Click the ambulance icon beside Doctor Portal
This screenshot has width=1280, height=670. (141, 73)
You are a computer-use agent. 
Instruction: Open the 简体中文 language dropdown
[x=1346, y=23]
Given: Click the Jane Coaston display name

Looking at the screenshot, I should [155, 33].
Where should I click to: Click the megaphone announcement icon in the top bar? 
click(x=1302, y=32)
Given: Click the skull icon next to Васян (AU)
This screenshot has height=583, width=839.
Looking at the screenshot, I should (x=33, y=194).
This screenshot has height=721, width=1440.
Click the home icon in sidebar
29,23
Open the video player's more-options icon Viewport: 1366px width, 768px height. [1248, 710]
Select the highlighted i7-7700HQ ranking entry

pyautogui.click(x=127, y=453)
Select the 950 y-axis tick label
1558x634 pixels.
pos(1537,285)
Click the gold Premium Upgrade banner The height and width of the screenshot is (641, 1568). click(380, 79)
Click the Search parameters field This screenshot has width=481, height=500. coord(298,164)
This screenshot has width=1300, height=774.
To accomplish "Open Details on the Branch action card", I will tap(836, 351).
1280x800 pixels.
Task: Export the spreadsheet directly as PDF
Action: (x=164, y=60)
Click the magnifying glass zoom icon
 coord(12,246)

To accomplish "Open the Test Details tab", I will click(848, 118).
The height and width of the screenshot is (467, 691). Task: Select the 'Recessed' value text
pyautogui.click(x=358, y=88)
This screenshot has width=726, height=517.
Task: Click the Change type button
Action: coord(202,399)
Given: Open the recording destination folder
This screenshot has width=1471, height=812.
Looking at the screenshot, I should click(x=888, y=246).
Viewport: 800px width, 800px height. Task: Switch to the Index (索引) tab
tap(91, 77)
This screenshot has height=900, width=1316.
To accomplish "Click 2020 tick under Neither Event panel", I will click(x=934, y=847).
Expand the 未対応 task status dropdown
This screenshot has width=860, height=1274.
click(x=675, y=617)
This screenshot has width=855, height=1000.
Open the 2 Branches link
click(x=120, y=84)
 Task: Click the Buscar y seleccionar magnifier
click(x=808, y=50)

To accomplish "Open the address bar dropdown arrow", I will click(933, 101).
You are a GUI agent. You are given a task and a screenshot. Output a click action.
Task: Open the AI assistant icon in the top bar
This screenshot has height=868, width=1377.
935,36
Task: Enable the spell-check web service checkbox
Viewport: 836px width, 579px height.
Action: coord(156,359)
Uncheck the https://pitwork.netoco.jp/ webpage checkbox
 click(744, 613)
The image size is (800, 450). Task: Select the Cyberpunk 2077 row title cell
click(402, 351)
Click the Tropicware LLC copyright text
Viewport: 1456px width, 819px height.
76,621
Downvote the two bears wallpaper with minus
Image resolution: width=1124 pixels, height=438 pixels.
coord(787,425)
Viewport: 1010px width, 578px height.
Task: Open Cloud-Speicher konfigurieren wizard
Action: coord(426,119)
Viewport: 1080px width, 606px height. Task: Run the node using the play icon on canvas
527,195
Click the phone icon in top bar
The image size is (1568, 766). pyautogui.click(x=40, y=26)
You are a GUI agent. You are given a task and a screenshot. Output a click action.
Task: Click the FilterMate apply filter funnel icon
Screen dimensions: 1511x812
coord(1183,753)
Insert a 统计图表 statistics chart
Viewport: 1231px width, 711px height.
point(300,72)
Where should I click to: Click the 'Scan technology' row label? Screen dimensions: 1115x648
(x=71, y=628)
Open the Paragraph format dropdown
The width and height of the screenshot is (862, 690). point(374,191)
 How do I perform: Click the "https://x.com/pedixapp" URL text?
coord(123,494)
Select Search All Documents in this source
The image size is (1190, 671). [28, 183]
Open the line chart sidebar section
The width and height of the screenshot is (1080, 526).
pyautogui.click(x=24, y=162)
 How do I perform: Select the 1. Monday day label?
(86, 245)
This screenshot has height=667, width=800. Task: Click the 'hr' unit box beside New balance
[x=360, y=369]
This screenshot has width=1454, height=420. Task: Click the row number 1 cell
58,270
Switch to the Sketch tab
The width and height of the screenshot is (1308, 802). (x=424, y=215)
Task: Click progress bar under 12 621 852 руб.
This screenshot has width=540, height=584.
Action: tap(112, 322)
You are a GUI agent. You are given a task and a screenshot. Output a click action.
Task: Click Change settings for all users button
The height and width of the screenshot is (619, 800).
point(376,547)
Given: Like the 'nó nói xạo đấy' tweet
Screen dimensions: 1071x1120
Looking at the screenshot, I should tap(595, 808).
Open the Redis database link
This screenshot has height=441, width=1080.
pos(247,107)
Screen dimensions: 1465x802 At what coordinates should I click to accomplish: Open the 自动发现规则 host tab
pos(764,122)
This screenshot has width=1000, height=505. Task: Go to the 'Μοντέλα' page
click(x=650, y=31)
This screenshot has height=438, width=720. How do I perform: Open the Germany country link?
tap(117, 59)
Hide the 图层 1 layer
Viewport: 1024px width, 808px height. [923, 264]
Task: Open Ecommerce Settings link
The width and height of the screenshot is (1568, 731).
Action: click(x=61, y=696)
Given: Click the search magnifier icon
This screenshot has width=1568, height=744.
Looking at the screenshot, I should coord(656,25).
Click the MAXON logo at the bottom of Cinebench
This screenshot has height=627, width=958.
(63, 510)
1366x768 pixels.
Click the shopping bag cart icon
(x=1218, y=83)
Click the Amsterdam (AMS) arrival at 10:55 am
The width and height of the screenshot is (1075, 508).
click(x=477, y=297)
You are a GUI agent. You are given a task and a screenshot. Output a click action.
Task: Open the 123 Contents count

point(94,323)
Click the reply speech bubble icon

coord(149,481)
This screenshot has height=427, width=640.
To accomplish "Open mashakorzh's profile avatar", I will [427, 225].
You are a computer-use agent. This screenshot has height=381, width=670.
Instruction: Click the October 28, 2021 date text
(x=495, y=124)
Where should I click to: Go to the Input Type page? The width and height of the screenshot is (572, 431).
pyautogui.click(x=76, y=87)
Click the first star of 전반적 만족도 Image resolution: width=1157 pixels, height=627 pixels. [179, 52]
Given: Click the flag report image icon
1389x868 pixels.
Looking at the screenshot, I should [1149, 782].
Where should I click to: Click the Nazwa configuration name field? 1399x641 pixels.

===

- **TO DO**: Once you have checked every line of the material above, return the ones that hold the string "tick".

- **EXERCISE RESPONSE**:
Select the 950 y-axis tick label
To accomplish "Click 2020 tick under Neither Event panel", I will click(x=934, y=847).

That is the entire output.